Future content is going to be crucial to the community as the base game, spectacular as it is, suffers from a lack of enemy variety. The demons that once inspired terror eventually turn into routine, tension replaced by carelessness. Arguably the limited pool of enemies could make sense considering the story, but there are hundreds of yokai for them to pull inspiration from. Their first announced DLC, starring Date Masamune, is certainly something to look forward to, both for its contents and as an indicator of the game’s future.
Nioh may be overwhelming for someone not already familiar with Soulsborne trends, considering the mass of menus and text underneath what is already a deeply technical game.

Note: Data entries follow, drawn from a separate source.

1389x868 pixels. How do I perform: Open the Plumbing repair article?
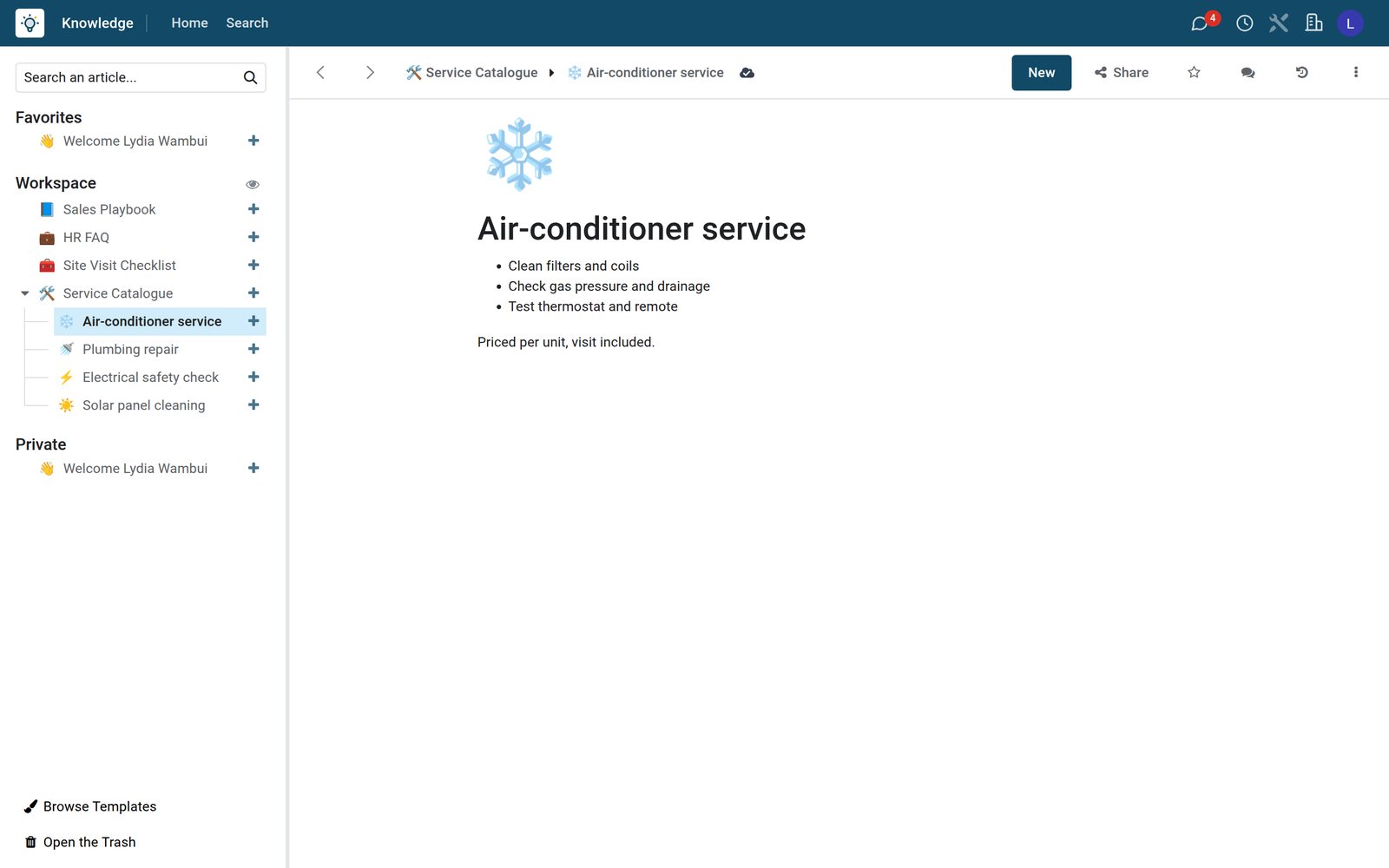[130, 349]
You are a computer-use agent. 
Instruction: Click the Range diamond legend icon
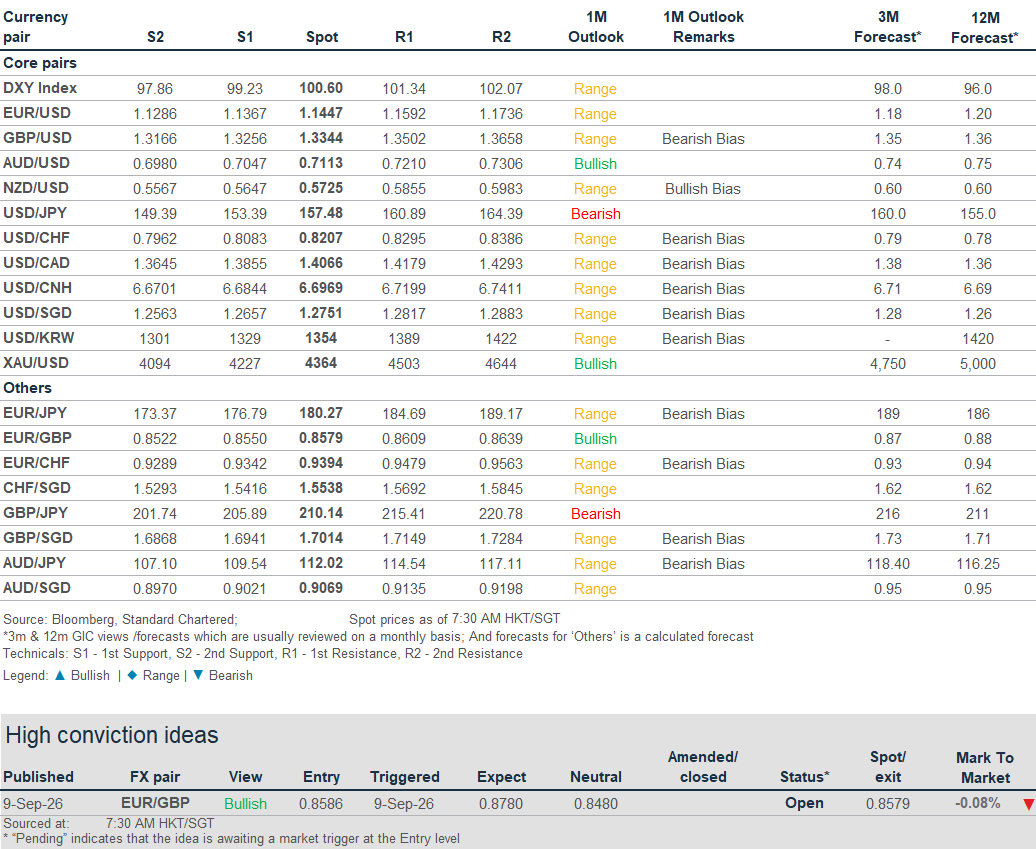pos(131,675)
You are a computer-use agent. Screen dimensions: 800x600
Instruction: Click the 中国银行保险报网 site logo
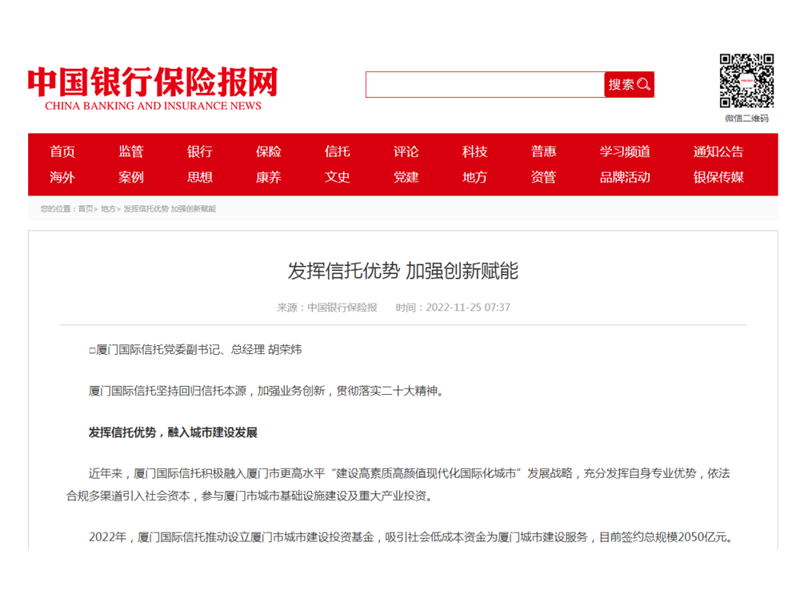(x=152, y=86)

Team Ninja seems to be aware of this but, in my opinion, overcompensated with their clunky dojo tutorials. At least they have tool tips for pretty much everything, though they can be vague at times.
Nonetheless, I implore anyone with a hint of interest in action games to stick through the learning process, because Nioh is absolutely fantastic if you embrace it. So much so that I feel spoiled now, and dearly hope that the upcoming NieR: Automata by PlatinumGames – superstars of the action genre – can compete in terms of combat satisfaction.
The first region alone is bound to impress, particularly with its bosses, and especially with the Nioh rite of passage: Tachibana Muneshige. Now that’s a samurai duel to remember.